> [Complete the following]
- a) According to the swine manure abstract, what range of N rates resulted from variability in manure composition?
- b) Please duplicate the part of the swine manure abstract starting at "Submitted to: Applied" and ending at "in Agriculture. 20(5):693-699.".
- c) Translate this sentence from the swine manure abstract into Spanish: "Managing liquid swine manure is more difficult than policy makers and the general public often assume."

━━━ Selection

Submitted to: Applied Engineering in Agriculture
Publication Type: Peer Reviewed Journal
Publication Acceptance Date: 6/9/2004
Publication Date: 11/2/2004
Citation: Karlen, D.L. 2004. Liquid swine manure management challenges on tile-drained soils. Applied Engineering in Agriculture. 20(5):693-699.

Interpretive Summary: This northeast Iowa field study was conducted to develop a better understanding of the problems that farmers encounter when using liquid swine manure as their primary nutrient source for crop production. It demonstrated that manure can be a valuable resource for soil management and it should not be considered a "waste" but it is not a uniform material and its use for crop production is not a simple task. Crop yield, soil-test, and nitrate nitrogen loss through subsurface drainage measurements quantified many of the challenges farmers encounter. To manage manure variability, we recommend that producers establish a manure nutrient database that reflects on-site management conditions. This database should be updated continuously to account for variation in diet, animal numbers, types, and other factors to ensure nutrient application rates are consistent with crop requirements. Our study also suggests that the manure nutrient management practices should be based on phosphorus application rates rather than nitrogen. Additional studies are needed to determine if accurate application rates can be achieved by using a quick measure of the percent solids in the liquid manure mixture. The primary impact of this research, however, is that it clearly documents how difficult it is to manage liquid swine manure and thus demonstrates why no assumptions should be made on "villainy" for improper management of animal manures.

Technical Abstract: Managing liquid swine manure is more difficult than policy makers and the general public often assume. Achieving target rates of 134 or 157 kg N/ha for rotated or continuous corn, was nearly impossible, because variability in manure composition resulted in N rates ranging from 68 to 286 kg N/ha. Furthermore, the low rates resulted in N deficiencies in the corn while high rates increased N leaching loss through subsurface drainage tile. Total P, total K, and percent solids in the liquid swine manure also varied significantly, but there was good correlation between total P and the percent solids. This suggests that P-based manure application could be implemented by developing and installing sensors to measure percent solids on the applicators. Establishing an on-farm database enabled us to predict manure composition more accurately and significantly improved predictability of N rates during the last three years of this 6-year study. Grain removal accounted for 150, 65, and 122 percent of the N, P, and K, respectively, applied through the swine manure to rotated plots, but with continuous corn it accounted for only 39, 21, and 22% of that applied. Bray P and exchangeable K soil-test values were quite variable but showed an average increase of 20 and 82 mg/kg for continuous corn but decreased 24 and 10 mg/kg, respectively, with rotation. Our results suggest that maintaining on-farm manure composition records, following a corn-soybean rotation rather than continuous corn, and using periodic soil-testing to monitor nutrient changes are among the most important practices needed for improved management of liquid swine manure.

━━━━━━
━━━ Excerpted records

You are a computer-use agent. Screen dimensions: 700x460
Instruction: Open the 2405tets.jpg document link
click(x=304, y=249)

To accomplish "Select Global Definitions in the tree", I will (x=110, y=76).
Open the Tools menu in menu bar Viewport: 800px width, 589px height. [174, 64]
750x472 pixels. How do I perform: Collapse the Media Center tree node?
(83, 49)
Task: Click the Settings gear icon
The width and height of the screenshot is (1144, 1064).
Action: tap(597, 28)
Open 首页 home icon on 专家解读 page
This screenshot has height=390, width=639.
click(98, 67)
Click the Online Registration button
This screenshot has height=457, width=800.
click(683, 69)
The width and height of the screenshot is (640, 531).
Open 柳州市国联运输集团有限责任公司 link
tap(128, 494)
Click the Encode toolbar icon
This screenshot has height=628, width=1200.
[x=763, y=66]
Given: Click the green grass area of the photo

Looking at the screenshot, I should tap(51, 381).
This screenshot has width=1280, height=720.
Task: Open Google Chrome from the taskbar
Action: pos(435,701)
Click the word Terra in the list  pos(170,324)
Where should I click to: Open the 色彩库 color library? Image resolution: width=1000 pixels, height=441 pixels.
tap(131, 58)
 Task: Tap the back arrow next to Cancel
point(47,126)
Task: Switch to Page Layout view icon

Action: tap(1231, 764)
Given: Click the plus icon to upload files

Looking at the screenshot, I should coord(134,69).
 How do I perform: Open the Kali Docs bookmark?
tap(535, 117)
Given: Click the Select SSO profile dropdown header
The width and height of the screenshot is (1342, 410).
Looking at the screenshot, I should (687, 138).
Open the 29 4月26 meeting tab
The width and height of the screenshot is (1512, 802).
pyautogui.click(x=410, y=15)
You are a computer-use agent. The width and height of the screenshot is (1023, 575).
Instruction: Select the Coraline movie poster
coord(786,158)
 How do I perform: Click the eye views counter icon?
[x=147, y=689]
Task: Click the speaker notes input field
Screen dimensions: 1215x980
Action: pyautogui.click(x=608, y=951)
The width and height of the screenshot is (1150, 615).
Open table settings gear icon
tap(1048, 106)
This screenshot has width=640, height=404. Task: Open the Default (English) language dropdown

━━━━━━

> [Task-by-task solutions]
- a) 68 to 286 kg N/ha.

- b)
Submitted to: Applied Engineering in Agriculture
Publication Type: Peer Reviewed Journal
Publication Acceptance Date: 6/9/2004
Publication Date: 11/2/2004
Citation: Karlen, D.L. 2004. Liquid swine manure management challenges on tile-drained soils. Applied Engineering in Agriculture. 20(5):693-699.

- c) Manejar el estiércol líquido de cerdo es más difícil de lo que suelen suponer los responsables de políticas y el público en general.